The Armor of Light by Scott Melissa & Barnett Lisa A

The Armor of Light by Scott Melissa & Barnett Lisa A

Author:Scott, Melissa & Barnett, Lisa A. [Scott, Melissa & Barnett, Lisa A.]
Language: eng
Format: epub
ISBN: 9780915368297
Google: g-4BAAAACAAJ
Amazon: 0915368293
Goodreads: 836605
Publisher: Nesfa Pr
Published: 1988-10-01T07:00:00+00:00


Chapter Seventeen

I sold apples, and the child took an apple from me, and the mother took the apple from the child; for the which I was very angry. But the child died of the smallpox.
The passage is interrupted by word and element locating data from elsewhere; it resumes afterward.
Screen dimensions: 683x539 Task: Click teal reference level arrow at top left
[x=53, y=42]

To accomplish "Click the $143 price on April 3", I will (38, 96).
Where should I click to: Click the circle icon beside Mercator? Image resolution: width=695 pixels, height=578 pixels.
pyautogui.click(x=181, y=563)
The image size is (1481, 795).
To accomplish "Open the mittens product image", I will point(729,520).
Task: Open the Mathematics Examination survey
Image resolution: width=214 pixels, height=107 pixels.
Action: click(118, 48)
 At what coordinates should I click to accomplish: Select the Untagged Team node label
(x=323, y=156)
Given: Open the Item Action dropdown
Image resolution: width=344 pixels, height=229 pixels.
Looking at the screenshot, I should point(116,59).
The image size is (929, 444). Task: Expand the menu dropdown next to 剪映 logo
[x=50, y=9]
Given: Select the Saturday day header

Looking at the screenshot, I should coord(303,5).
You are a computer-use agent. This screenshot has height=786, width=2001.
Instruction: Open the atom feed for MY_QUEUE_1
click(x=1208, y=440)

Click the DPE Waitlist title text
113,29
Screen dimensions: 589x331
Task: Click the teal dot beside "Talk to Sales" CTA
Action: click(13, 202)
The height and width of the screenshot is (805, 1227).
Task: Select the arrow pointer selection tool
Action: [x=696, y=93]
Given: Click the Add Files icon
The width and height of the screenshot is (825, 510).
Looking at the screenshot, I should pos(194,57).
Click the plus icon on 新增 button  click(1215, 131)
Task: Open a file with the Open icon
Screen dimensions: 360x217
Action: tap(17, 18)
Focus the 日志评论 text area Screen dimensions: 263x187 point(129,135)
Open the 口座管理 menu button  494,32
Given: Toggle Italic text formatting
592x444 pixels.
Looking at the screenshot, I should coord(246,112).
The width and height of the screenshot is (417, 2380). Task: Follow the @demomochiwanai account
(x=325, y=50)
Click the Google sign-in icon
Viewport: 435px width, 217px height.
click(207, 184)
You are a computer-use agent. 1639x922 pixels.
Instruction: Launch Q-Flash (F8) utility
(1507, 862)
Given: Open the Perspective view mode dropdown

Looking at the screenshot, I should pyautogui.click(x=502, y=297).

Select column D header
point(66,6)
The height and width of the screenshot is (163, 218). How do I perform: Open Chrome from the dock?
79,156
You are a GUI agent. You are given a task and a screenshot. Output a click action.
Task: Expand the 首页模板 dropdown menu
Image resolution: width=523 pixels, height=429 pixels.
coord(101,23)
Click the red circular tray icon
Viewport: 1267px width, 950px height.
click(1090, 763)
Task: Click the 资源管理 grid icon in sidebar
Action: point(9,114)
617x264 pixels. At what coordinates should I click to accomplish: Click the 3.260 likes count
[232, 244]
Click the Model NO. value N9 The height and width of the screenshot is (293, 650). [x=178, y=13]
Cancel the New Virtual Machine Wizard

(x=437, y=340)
Statement made by Temperance Lloyd before her execution for witchcraft, 1682; quoted in A True and Impartial Relation of the Informations against Three Witches

In the weeks following Sidney’s dramatic defense of the king, and despite James’s spirited defiance of Melville and all who condemned the presence of the English wizard, the king grew warier. No great rituals, especially of a public or semi-public nature, could be tolerated; Sidney could only do that which was absolutely necessary for the king’s safety.

“The man’s a fool,” Sidney exclaimed, but even here in the privacy of his own rooms, he did not name the man, or raise his voice beyond the conversational. Madox, standing by the door in case of visitors, beckoned discreetly to the page, drawing him out of earshot.

“He’s no soldier, he hasn’t the least understanding of simple strategy,” Sidney continued, and pushed himself to his feet to pace the length of the chamber. Marlowe, lounging in the window seat, started and looked up as he passed, then turned his head away, to stare out across the dry parkland, his mind very obviously elsewhere. Greville grinned.

“Sit down, Philip,” he said.

“God’s blood,” Sidney continued, as though he hadn’t heard, “he fears my powers—any display of magic, no matter how well intentioned, no matter how necessary for his own survival, by God!—and I’ll swear he fears the magic at hand even more than whatever it is that’s abroad.”

“You’re not doing him justice,” Greville said.

Sidney grimaced, but came back up the length of the room, to seat himself in the carved chair that stood beside the unlit fire. “Am I not?”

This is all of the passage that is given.